En 2018, llegó a Chile. No fue una visita sencilla. La Iglesia chilena arrastraba el dolor de los abusos y el silencio. Y el pueblo estaba dividido. Muchos anhelaban verlo; otros, especialmente las víctimas, estaban profundamente heridos.

«Fue una visita tensa», recuerda Herrera, quien fue el Director Nacional de Comunicaciones de ese viaje. «El Papa llegó en medio de una crisis.
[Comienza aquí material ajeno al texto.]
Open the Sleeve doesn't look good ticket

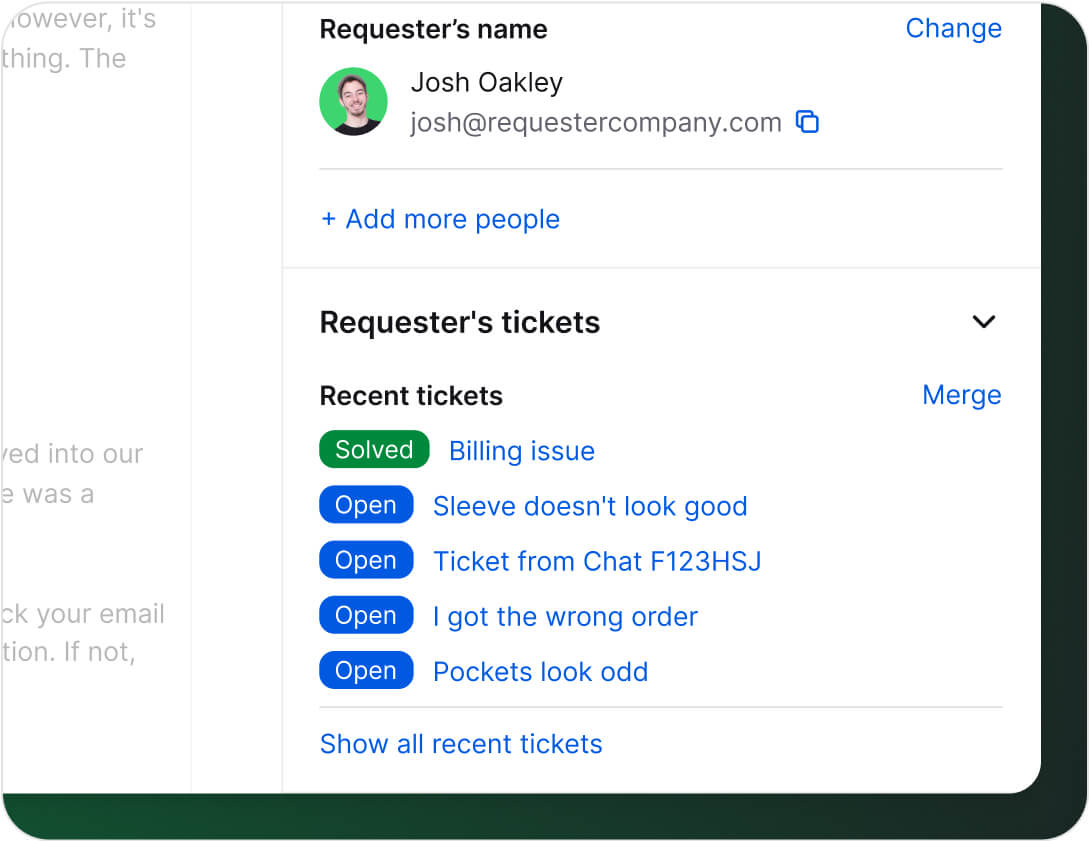pyautogui.click(x=590, y=506)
Había una parte de la Iglesia que lo esperaba con alegría, pero también estaban quienes habían sido vulnerados, ignorados, y querían respuestas.»

Francisco, al principio, no entendió del todo la magnitud del sufrimiento. Creyó en versiones incompletas, lo cual quedó en evidencia tres años antes del viaje a Chile, en mayo de 2015, en Roma, cuando el diácono y entonces secretario general de la Conferencia Episcopal, Jaime Coiro, le dijo en una audiencia pública la ciudad de Osorno «sufre y reza por usted», aludiendo al dolor que generaba la designación del obispo Juan Barros, un cercano al abusador sexual Fernando Karadima, a lo que el Papa contestó: «Osorno sufre por tonta». Tiempo después pidió perdón «por haberles herido y ofendido profundamente».

Se equivocó. Pero no tardó en mirar de nuevo. Reconoció su error públicamente y pidió perdón. «Eso cambió todo», dice Herrera. «A partir de ahí, se inició un proceso de escucha y reparación que no solo impactó a Chile, sino al mundo entero.»

Convocó a una cumbre global de obispos para abordar el abuso sexual en la Iglesia. Puso en marcha protocolos, exigió transparencia, y empezó a desmantelar lentamente ese clericalismo que había servido de escudo para tantos horrores.

Un Papa de gestos y heridas

Hay papas que se recuerdan por encíclicas. A Francisco se le recordará por los gestos. Por besar los pies de líderes africanos enfrentados, rogándoles por la paz. Por abrazar con ternura a una mujer con neurofibromatosis. Por sentarse con los migrantes en Lampedusa y llamarles por su nombre.

Y también, por esos encuentros que no salieron en los titulares. Como aquella vez en una cárcel de mujeres en Santiago. «Una de ellas le dijo que nunca había sido mirada como persona», cuenta Herrera. «Él solo le sostuvo la mano y le dijo: ‘Tú eres más que tu pasado’».

Morir en presente

Hoy, al hablar de su muerte, o de su partida, como dirían los que creen que la vida continúa, no se recuerdan fechas ni documentos. Se recuerda su voz. Su manera de caminar como si no tuviera prisa. Su insistencia en que la Iglesia no es un castillo, sino un hospital de campaña. Desde ese lugar habló de un Dios sanador, cercano, sencillo, que no se ofende con las dudas ni se escandaliza de las heridas.

Quizá por eso, aunque su silla quede vacía, su legado seguirá en las villas, en los patios, en los templos rotos y los corazones cansados.